Une fidélité qui s’était ancrée en dépit des tentatives coloniales d’interdire les noms arabes et tout ce qui a un lieu avec les origines algériennes. Les propos de certains d’entre eux rapportés dans le film en sont une preuve de ce qu’ils avaient enduré pendant des décennies. «Pourquoi le silence, c’est pour se reconstruire sur cette terre étrangère marquée par la honte puis l’oubli pour protéger la génération future», dira Tayeb Aïfa.
«Nous sommes orphelins d’une partie de notre vrai passé dans un pays où le non-dit est présent, un passé trop lourd à porter», avoue Dominique Flotta. «Notre destin est suspendu depuis si longtemps, entre un passé trop lourd à porter et un avenir incertain», ajoute Christophe Sand. «Notre histoire se terminera une fois que le tournage de ce film aura pris fin», conclut Yasmine Mistoura.

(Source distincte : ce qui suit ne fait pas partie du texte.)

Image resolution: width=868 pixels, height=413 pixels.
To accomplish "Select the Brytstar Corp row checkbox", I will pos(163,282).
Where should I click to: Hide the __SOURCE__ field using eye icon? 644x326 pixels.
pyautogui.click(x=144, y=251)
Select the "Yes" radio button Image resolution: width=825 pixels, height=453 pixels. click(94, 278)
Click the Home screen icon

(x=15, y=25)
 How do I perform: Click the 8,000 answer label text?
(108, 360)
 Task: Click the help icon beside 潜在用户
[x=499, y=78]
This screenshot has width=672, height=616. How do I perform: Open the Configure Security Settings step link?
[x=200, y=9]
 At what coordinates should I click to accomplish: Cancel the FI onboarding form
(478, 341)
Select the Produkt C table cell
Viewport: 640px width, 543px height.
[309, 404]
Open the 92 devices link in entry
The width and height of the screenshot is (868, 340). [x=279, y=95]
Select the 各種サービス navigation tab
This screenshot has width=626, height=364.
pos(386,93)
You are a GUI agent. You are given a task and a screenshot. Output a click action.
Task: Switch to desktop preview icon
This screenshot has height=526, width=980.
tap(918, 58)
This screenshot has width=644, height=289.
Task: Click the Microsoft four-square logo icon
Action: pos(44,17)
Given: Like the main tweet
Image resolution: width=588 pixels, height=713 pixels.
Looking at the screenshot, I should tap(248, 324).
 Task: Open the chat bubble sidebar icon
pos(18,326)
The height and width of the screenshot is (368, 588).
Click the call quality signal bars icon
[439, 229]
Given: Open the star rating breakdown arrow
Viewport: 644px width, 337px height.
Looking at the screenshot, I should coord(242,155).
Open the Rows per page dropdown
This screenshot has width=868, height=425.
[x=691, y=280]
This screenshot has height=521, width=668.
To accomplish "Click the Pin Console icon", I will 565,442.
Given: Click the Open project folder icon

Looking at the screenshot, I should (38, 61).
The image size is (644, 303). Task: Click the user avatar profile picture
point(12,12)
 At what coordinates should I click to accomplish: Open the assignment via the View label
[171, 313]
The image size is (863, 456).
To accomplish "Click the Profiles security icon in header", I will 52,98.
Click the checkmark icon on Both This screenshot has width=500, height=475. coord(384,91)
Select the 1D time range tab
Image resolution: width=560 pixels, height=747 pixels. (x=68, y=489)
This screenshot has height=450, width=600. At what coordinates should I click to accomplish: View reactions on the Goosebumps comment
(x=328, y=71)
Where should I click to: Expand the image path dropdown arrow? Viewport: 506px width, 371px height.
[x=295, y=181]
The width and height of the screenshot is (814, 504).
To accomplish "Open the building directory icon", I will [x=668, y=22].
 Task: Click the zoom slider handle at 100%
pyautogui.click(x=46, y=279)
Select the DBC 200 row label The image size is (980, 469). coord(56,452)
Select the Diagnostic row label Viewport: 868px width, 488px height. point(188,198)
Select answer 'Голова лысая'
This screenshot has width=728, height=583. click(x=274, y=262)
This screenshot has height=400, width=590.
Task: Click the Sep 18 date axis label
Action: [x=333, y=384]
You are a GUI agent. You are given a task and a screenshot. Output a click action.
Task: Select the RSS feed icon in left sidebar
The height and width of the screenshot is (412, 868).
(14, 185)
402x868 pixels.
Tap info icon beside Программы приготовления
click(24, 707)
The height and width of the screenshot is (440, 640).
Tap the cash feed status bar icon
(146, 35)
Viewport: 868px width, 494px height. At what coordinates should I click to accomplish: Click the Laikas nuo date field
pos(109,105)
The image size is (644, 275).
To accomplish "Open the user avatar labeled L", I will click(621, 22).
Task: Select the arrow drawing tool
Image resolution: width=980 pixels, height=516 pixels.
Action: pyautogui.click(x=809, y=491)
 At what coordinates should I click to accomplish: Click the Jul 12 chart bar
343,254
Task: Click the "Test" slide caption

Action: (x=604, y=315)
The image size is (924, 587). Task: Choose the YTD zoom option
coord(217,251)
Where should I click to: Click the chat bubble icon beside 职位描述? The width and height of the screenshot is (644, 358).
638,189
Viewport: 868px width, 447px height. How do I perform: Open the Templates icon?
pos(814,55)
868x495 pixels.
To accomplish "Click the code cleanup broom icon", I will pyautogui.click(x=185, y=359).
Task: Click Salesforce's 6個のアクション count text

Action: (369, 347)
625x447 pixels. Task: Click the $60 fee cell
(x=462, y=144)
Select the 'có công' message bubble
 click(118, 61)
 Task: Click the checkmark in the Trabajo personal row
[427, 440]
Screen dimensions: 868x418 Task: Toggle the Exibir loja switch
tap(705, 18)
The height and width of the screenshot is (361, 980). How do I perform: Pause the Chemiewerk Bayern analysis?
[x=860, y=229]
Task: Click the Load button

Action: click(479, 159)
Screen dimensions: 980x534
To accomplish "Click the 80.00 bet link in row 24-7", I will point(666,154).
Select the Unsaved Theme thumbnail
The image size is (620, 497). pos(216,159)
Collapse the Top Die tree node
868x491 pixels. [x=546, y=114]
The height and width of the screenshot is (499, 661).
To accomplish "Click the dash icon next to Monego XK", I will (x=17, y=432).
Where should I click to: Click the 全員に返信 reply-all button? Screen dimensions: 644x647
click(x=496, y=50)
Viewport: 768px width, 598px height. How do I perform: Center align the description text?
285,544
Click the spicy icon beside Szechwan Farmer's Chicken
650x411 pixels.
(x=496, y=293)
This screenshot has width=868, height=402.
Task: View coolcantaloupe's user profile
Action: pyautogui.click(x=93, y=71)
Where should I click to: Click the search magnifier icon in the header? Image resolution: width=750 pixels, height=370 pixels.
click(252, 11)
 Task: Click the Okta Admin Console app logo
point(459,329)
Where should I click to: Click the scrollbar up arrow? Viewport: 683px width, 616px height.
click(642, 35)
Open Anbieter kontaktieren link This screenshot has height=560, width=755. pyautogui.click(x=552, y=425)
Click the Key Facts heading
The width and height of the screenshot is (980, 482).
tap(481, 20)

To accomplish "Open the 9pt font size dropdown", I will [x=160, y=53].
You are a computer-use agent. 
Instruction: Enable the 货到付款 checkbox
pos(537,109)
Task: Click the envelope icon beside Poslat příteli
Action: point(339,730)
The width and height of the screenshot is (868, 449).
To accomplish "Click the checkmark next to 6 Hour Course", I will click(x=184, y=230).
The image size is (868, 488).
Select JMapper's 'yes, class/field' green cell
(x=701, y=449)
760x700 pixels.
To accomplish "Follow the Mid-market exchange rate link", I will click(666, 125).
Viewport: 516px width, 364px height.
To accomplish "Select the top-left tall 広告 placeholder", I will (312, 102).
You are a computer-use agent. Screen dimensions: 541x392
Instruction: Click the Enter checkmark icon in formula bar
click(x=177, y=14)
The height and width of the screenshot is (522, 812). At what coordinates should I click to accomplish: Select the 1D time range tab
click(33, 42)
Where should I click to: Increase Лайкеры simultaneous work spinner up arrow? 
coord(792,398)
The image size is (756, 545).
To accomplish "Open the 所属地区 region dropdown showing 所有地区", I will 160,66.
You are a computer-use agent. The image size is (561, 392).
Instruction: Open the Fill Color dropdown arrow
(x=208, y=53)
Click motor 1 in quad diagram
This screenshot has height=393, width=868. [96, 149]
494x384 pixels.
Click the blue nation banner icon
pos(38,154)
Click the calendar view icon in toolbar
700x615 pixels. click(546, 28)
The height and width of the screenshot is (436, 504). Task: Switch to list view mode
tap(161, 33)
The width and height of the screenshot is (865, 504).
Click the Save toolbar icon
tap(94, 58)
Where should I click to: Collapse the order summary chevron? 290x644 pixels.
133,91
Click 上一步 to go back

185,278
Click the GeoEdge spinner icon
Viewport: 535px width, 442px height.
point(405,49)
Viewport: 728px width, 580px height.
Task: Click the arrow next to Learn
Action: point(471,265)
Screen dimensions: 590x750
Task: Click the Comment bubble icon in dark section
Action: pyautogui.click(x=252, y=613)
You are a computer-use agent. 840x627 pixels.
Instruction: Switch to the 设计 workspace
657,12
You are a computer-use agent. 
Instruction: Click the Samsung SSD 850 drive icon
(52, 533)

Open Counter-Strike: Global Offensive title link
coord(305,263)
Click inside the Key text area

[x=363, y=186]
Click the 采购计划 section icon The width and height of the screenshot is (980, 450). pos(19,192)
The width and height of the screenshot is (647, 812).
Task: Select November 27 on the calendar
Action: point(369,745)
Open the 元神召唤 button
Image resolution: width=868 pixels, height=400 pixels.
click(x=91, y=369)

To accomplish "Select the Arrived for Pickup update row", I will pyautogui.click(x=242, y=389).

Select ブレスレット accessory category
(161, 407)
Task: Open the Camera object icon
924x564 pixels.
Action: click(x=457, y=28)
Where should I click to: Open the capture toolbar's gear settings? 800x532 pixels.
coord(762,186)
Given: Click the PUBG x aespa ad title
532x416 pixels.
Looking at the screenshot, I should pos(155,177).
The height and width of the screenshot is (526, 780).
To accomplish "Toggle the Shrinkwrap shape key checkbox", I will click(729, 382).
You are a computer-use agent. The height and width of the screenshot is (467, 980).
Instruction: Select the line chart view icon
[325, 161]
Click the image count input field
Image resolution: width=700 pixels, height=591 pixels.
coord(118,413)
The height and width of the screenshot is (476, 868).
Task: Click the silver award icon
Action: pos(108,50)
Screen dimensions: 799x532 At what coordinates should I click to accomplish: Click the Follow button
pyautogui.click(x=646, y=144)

Faire la lumière sur une vérité historique
«Le film documentaire sur les déportés algériens en Nouvelle-Calédonie, qui avait contribué à faire la lumière sur une vérité historique marginalisée est un hommage qui leur avait été rendu et une manière de réhabiliter leur mémoire et briser le mur du silence sur une page de notre histoire ; à travers cette œuvre, nous avons révélé les crimes du colonialisme français contre les Algériens», a déclaré Saïd Oulmi lors des débats animés au «Café Cinérama». Des crimes qu’on a tendance à oublier du côté de l’Hexagone où l’extrême droite continue de s’acharner ces derniers temps contre l’Algérie en semant la haine et divulguant des contrevérités.
«Ces vieux Algériens arrachés de chez eux, envoyés à l’autre bout du monde, ont symboliquement été réhabilités par l’Algérie quand leur histoire est passée en prime time sur les écrans de la télévision à travers la série Les témoins de la mémoire de Saïd Oulmi et Fatiha Si Youcef», avait déclaré Christophe Sand. «Notre histoire prend enfin un sens, nos vieux ont trouvé une place reconnue dans l’histoire de la terre algérienne», notera avec satisfaction Tayeb Aïfa.
Le film avait eu le grand mérite d’ouvrir la voie du retour pour certains descendants de déportés pour voir les lieux où habitaient leurs grands-parents et rencontrer leurs proches. Un retour symbolique aussi à travers une pensée à leurs ancêtres 150 ans après leur déportation.
Les téléspectateurs algériens qui avaient vu cette série en 2004 se rappellent encore de ces moments de liesse populaire et de forte émotion lors de rencontres dans diverses régions d’Algérie marquées par la joie, les larmes, le baroud, la musique et d’autres faits qui demeurent encore indescriptibles. Le film documentaire de Said Oulmi avait décroché la médaille d’or au Festival des télévisions arabes au Caire en 2006.
Pour la mémoire, une stèle avait été inaugurée le 5 juillet 2021 pour rappeler l’histoire de ces déportés. Lors de la rencontre du Café Cinérama, un appel a été lancé pour diffuser ce genre de films documentaires dans les écoles, les collèges et les lycées afin que les jeunes générations apprennent la vraie histoire de leur pays. Un message adressé au ministère de l’Education.